The rain has softened overnight. Trudi and Sybil walk, as they do most days. It’s not like they’re made of money, and it’s not like they don’t have umbrellas.
‘Hold this a sec,’ Trudi says, and Sybil takes her brolly, the gaudy hemispheres (
Toronto Sheraton
and
Tel Aviv Carlton
) bumping bellies overhead as Trudi deploys cigarettes.
‘Give us one then,’ says Sybil, and Trudi lights them both and puts Sybil’s in her mouth, smirking at the filmstar gesture; but when they start again she winces.
‘This effing rain.’
‘What is it now?’
‘My heels. Honest, I think I’m bleeding.’
‘Stop moaning, silly cow. Come on, here, chop chop,’ Sybil says, and Trudi obeys, leaning on her friend and walking like a wounded trooper on towards Mornington Crescent.
‘Tony was a state last night,’ Trudi says. ‘It’s getting on Charlie’s wick, you know. We don’t want the neighbours complaining, that’s what he says.’
‘It isn’t Charlie’s place,’ Sybil says, but Trudi pouts.

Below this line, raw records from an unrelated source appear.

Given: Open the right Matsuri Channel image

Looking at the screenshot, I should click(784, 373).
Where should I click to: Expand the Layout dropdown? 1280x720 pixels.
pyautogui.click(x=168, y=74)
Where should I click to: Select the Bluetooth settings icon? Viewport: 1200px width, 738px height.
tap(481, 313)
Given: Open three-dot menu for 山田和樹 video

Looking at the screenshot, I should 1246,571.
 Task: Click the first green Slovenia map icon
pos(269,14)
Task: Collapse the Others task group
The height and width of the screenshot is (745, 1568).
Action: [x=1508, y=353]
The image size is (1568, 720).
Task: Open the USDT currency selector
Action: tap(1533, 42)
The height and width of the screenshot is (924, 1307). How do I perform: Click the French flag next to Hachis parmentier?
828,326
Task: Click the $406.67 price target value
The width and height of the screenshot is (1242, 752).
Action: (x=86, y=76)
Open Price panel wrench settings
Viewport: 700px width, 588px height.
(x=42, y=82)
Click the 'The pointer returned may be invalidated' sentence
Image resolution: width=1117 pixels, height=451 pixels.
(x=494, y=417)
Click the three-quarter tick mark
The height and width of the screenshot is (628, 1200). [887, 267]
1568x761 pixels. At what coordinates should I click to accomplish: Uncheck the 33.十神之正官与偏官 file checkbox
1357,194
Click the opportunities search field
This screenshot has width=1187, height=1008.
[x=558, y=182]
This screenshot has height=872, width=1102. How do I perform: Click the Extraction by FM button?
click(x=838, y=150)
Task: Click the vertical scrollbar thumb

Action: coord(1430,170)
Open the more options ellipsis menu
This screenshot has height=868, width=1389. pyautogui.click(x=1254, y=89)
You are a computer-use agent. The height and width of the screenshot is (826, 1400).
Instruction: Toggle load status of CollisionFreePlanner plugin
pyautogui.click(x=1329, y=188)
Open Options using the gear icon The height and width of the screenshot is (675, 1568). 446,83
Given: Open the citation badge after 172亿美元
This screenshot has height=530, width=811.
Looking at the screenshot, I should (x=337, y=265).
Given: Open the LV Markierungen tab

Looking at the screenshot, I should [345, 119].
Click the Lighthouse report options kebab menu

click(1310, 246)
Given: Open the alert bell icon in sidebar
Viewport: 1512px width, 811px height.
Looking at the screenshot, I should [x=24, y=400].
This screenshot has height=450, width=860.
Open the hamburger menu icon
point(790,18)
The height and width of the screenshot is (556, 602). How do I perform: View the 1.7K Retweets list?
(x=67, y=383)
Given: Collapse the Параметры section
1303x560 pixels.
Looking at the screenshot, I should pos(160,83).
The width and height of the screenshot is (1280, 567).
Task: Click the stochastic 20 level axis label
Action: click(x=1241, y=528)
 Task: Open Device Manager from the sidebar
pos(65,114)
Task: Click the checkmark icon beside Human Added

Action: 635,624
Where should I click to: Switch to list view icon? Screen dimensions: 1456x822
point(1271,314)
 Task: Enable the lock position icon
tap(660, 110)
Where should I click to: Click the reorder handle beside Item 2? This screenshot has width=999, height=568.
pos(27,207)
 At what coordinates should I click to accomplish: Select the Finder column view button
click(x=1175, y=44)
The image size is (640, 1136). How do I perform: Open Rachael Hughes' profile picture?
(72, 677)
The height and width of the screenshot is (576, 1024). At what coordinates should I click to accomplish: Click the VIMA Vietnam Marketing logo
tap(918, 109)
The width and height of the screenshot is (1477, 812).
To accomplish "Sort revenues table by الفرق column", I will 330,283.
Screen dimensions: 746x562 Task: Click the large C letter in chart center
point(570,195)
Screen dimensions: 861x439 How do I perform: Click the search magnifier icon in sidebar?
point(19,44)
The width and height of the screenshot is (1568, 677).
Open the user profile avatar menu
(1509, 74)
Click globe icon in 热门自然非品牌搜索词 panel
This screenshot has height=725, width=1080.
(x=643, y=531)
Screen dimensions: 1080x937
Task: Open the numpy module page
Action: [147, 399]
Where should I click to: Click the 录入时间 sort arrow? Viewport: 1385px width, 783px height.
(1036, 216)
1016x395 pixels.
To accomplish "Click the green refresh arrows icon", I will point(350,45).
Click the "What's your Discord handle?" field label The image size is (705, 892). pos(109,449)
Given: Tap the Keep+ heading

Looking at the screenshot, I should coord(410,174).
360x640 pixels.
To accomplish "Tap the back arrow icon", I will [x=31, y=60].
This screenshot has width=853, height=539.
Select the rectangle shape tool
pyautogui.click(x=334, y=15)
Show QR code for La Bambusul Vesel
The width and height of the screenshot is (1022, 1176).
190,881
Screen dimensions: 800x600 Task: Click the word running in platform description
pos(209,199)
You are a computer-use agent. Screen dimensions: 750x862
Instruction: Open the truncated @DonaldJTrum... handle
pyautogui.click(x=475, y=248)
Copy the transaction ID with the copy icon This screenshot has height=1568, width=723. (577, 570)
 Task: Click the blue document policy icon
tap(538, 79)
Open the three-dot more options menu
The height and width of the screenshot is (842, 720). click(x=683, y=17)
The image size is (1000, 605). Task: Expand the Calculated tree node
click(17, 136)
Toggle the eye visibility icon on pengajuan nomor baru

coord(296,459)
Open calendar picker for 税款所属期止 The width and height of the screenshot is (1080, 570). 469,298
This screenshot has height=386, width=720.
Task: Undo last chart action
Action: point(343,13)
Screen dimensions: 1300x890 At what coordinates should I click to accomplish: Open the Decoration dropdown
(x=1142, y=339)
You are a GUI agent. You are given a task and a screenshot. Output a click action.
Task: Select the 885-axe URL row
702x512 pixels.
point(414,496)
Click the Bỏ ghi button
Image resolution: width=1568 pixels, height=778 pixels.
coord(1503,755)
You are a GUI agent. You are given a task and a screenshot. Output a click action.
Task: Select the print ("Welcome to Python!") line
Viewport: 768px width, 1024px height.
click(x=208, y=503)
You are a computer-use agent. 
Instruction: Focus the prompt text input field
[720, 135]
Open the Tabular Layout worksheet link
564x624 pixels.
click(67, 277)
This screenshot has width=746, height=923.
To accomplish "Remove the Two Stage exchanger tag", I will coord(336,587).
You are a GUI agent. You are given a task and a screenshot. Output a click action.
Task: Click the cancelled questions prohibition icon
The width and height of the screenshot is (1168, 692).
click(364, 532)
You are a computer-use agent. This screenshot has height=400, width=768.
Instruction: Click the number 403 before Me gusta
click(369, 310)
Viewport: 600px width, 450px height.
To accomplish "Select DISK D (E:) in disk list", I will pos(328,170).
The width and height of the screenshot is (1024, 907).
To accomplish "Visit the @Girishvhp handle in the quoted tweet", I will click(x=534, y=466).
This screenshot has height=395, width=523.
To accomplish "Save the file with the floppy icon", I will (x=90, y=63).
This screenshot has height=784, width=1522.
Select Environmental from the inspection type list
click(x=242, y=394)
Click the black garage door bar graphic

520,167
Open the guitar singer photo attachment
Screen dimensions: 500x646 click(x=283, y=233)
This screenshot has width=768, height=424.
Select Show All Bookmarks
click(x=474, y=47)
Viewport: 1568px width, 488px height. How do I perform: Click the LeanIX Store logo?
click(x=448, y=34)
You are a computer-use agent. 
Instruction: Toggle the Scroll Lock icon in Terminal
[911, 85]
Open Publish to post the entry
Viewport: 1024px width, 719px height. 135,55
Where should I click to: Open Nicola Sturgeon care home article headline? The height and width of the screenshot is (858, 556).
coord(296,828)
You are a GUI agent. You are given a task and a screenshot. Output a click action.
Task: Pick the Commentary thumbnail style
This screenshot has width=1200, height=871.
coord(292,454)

‘More his than ours, he was there first. Anyway, Tony does go on. All that rubbish last night.’
‘What rubbish?’
Trudi gropes at her, her voice a mocking Dublin whinge. ‘Billie, get your knickers off, Billie, put the kettle on.’
Sybil roars with laughter. ‘Is that supposed to be
Tony
? Lord, you better start running, girl, you need to keep your day job.’
Trudi lets her go. Her face has pinched. ‘It’s not right, though, Billie,’ she says. ‘He shouldn’t talk to you like that. Are you and him going steady, then?’
Sybil takes a last breath of fag, crushes it out underfoot. ‘No,’ she says, and then, ‘Tony’s alright.’
Fffft!
goes Trudi, as she hobbles. ‘Swanning off round the world or high as a kite. When he’s not flying he’s on something. He’s hopeless and he wasn’t always. I’m not being rude, but you’re not doing him any favours. He needs someone sorting him out, that’s what Tony needs.’
Sybil’s smile has faded, too. Her face – so lovely when she laughs (she has her mother’s face, high-brown, queenly, darker and finer than her father’s) – those features have composed themselves into a sculpted mask, the muscles setting hard; and Trudi sees the change and quails.
‘I’m not having a go, Billie, really I’m not. I’m just saying.’
‘Yeah? Well now you’ve said it,’ Sybil says, and that shuts Trudi up good and proper. Being friends with Sybil means knowing when you’re beaten. Besides, Trudi’s feet are killing her, and who else is she going to lean on?